**Task statement:** Give the part of the data that opens with the line containing "How do I perform: Open" and closes with the line containing "Click the 350000元" as a numbered list, with blank lines left out.
::: Items
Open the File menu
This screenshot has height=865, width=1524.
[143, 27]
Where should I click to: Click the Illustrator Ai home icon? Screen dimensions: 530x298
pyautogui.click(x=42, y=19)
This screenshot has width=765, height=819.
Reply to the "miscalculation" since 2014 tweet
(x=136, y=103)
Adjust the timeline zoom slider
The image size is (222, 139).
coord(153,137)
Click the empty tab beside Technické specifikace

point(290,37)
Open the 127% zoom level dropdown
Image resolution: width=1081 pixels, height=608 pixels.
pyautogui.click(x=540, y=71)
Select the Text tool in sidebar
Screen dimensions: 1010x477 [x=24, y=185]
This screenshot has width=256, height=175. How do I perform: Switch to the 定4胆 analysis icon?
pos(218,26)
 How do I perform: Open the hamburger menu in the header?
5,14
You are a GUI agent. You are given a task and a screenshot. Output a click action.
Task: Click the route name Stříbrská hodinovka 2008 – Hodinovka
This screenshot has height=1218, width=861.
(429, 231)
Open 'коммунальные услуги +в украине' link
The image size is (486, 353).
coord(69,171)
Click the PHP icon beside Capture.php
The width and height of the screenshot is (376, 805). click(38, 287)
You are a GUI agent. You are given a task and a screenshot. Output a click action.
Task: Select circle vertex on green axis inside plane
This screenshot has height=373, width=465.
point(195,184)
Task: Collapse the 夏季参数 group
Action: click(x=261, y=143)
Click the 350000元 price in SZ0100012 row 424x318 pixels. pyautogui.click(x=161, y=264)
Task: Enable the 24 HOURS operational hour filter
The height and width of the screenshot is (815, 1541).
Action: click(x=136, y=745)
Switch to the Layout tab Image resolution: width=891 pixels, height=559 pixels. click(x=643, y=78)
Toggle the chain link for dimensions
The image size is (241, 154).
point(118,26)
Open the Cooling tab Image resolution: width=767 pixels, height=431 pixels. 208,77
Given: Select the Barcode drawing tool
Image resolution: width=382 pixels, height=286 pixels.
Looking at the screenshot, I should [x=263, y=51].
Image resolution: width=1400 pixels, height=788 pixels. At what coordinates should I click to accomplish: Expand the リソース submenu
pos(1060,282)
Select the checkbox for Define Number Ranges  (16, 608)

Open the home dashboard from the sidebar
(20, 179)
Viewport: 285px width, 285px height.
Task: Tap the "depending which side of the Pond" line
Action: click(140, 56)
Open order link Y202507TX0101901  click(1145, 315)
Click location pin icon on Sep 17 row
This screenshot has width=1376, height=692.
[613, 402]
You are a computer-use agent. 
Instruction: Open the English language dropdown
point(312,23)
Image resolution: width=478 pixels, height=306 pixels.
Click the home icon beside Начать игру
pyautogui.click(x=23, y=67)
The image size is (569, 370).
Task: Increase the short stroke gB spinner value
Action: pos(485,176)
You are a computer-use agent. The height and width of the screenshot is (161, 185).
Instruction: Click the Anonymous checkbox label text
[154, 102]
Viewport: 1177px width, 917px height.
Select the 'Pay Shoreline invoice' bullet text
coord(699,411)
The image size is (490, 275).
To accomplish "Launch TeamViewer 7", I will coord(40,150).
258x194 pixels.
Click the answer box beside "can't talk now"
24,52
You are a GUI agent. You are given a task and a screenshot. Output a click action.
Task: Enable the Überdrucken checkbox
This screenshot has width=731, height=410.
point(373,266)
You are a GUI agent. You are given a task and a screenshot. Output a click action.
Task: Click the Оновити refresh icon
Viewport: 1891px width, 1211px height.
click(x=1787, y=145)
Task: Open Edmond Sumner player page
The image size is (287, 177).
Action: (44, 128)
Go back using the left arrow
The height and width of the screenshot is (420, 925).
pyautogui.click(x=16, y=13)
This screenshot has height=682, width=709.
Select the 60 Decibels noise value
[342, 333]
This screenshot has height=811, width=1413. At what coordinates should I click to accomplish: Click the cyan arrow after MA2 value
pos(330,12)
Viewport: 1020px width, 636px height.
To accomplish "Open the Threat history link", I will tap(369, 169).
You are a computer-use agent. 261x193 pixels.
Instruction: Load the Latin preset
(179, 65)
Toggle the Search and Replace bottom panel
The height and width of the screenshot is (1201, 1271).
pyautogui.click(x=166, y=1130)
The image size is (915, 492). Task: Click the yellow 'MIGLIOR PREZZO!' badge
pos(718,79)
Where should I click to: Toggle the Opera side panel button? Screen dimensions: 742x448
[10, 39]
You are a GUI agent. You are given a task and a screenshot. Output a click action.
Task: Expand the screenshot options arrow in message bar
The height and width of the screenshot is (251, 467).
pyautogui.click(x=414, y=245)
::::::
**Result of the exercise:**
1.  How do I perform: Open the hamburger menu in the header?
2. 5,14
3. You are a GUI agent. You are given a task and a screenshot. Output a click action.
4. Task: Click the route name Stříbrská hodinovka 2008 – Hodinovka
5. This screenshot has height=1218, width=861.
6. (429, 231)
7. Open 'коммунальные услуги +в украине' link
8. The image size is (486, 353).
9. coord(69,171)
10. Click the PHP icon beside Capture.php
11. The width and height of the screenshot is (376, 805). click(38, 287)
12. You are a GUI agent. You are given a task and a screenshot. Output a click action.
13. Task: Select circle vertex on green axis inside plane
14. This screenshot has height=373, width=465.
15. point(195,184)
16. Task: Collapse the 夏季参数 group
17. Action: click(x=261, y=143)
18. Click the 350000元 price in SZ0100012 row 424x318 pixels. pyautogui.click(x=161, y=264)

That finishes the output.